Jakobsweg: Ich steige höher und höher. Es ist rabenschwarze Nacht. Die jungen Leute, mit denen ich heute Morgen aufgebrochen bin, sind zu schnell. Ich falle immer weiter zurück. Es ist steil, der schwere Rucksack, ich bin außer Atem und gebe auf. Langsam, Schritt für Schritt versuche ich allein den Weg hinauf zu finden. Das Ziel ist der Gipfel, um den Sonnenaufgang zu erleben. Es dämmert, Umrisse in der Landschaft werden sichtbar. Weiter folge ich dem Pfad. Das Dorf O‘ Cebreiro liegt schemenhaft rechts von mir. Daran vorbei, steige ich weiter zum Gipfel hinauf. Ich schaffe es rechtzeitig. Nach Osten gewandt warte ich, bis sich am Horizont immer heller werdend ein gleißender Streif abzuzeichnen beginnt. Plötzlich ist sie da.
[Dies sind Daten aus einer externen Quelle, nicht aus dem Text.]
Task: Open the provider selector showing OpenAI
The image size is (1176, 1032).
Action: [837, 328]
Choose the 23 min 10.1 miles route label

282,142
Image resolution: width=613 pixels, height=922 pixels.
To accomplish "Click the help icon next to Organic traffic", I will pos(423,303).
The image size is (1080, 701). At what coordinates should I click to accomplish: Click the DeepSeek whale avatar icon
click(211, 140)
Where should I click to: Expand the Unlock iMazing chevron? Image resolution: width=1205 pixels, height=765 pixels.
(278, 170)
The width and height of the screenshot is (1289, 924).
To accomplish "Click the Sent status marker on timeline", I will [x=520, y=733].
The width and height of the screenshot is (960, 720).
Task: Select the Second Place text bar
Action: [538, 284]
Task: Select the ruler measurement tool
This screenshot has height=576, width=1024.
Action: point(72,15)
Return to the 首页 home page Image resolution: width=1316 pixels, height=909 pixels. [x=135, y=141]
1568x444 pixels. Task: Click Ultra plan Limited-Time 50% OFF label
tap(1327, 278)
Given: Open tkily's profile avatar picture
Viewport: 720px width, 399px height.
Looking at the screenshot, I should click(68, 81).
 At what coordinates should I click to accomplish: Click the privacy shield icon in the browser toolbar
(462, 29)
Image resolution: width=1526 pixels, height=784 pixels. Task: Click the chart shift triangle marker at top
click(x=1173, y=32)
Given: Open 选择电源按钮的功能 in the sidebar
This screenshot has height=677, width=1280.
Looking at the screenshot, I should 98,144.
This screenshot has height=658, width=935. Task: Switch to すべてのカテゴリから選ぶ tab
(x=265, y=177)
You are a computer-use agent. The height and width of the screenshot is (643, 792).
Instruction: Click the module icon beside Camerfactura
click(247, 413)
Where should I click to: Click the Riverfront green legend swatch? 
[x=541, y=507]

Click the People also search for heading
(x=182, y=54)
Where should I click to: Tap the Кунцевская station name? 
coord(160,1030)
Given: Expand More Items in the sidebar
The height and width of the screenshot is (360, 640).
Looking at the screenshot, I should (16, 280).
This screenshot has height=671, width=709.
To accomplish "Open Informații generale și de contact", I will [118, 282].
Die Sonne, die ihre Strahlen über die Landschaft ergießt.
Karst: Keuchend, bei 38 Grad, schleppe ich mich Schritt für Schritt hoch. Eine Tafel warnt mich vor Hornvipern. Bei einer Wegkreuzung führt mich meine Beschreibung nach rechts. Ich gehe nach links. Ich bin erschöpft, da schlägt meine rechts-links Schwäche meistens zu. Den Irrtum bemerke ich erst, als ich im Gestrüpp festhänge: “Hornvipern”schießt es mir durch den Kopf. Vorsichtig kehre ich um, ärgere mich über meine Unkonzentriertheit. Weiter auf dem richtigen Weg, bis ich das Plateau erreiche. Vor mir das Meer und unter mir Triest.